-- Opening Marker --

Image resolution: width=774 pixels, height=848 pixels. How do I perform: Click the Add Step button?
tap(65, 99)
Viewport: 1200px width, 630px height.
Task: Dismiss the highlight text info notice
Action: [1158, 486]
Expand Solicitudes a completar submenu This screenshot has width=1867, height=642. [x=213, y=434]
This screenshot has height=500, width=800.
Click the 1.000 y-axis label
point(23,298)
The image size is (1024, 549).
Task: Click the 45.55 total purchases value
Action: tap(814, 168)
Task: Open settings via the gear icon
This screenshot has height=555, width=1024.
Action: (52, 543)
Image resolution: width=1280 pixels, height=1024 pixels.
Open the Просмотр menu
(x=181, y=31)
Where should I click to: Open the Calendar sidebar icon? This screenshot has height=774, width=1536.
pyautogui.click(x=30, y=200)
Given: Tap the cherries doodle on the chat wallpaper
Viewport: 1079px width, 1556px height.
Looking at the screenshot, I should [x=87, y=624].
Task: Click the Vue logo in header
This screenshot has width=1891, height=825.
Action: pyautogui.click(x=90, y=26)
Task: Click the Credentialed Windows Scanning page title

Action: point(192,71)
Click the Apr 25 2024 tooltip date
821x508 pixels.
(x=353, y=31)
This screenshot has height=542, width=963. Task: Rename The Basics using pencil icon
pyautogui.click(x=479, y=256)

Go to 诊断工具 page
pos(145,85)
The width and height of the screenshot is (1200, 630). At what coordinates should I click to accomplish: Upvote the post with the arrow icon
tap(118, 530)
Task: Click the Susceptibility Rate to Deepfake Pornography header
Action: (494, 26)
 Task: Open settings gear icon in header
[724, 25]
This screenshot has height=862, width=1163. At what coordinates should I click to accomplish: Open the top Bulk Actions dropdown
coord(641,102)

-- Closing Marker --

● **What you need to do**: Exactly as written, transcribe each line of the data.

● **Expected output**:
Image resolution: width=774 pixels, height=848 pixels. How do I perform: Click the Add Step button?
tap(65, 99)
Viewport: 1200px width, 630px height.
Task: Dismiss the highlight text info notice
Action: [1158, 486]
Expand Solicitudes a completar submenu This screenshot has width=1867, height=642. [x=213, y=434]
This screenshot has height=500, width=800.
Click the 1.000 y-axis label
point(23,298)
The image size is (1024, 549).
Task: Click the 45.55 total purchases value
Action: tap(814, 168)
Task: Open settings via the gear icon
This screenshot has height=555, width=1024.
Action: (52, 543)
Image resolution: width=1280 pixels, height=1024 pixels.
Open the Просмотр menu
(x=181, y=31)
Where should I click to: Open the Calendar sidebar icon? This screenshot has height=774, width=1536.
pyautogui.click(x=30, y=200)
Given: Tap the cherries doodle on the chat wallpaper
Viewport: 1079px width, 1556px height.
Looking at the screenshot, I should [x=87, y=624].
Task: Click the Vue logo in header
This screenshot has width=1891, height=825.
Action: pyautogui.click(x=90, y=26)
Task: Click the Credentialed Windows Scanning page title

Action: point(192,71)
Click the Apr 25 2024 tooltip date
821x508 pixels.
(x=353, y=31)
This screenshot has height=542, width=963. Task: Rename The Basics using pencil icon
pyautogui.click(x=479, y=256)

Go to 诊断工具 page
pos(145,85)
The width and height of the screenshot is (1200, 630). At what coordinates should I click to accomplish: Upvote the post with the arrow icon
tap(118, 530)
Task: Click the Susceptibility Rate to Deepfake Pornography header
Action: (494, 26)
 Task: Open settings gear icon in header
[724, 25]
This screenshot has height=862, width=1163. At what coordinates should I click to accomplish: Open the top Bulk Actions dropdown
coord(641,102)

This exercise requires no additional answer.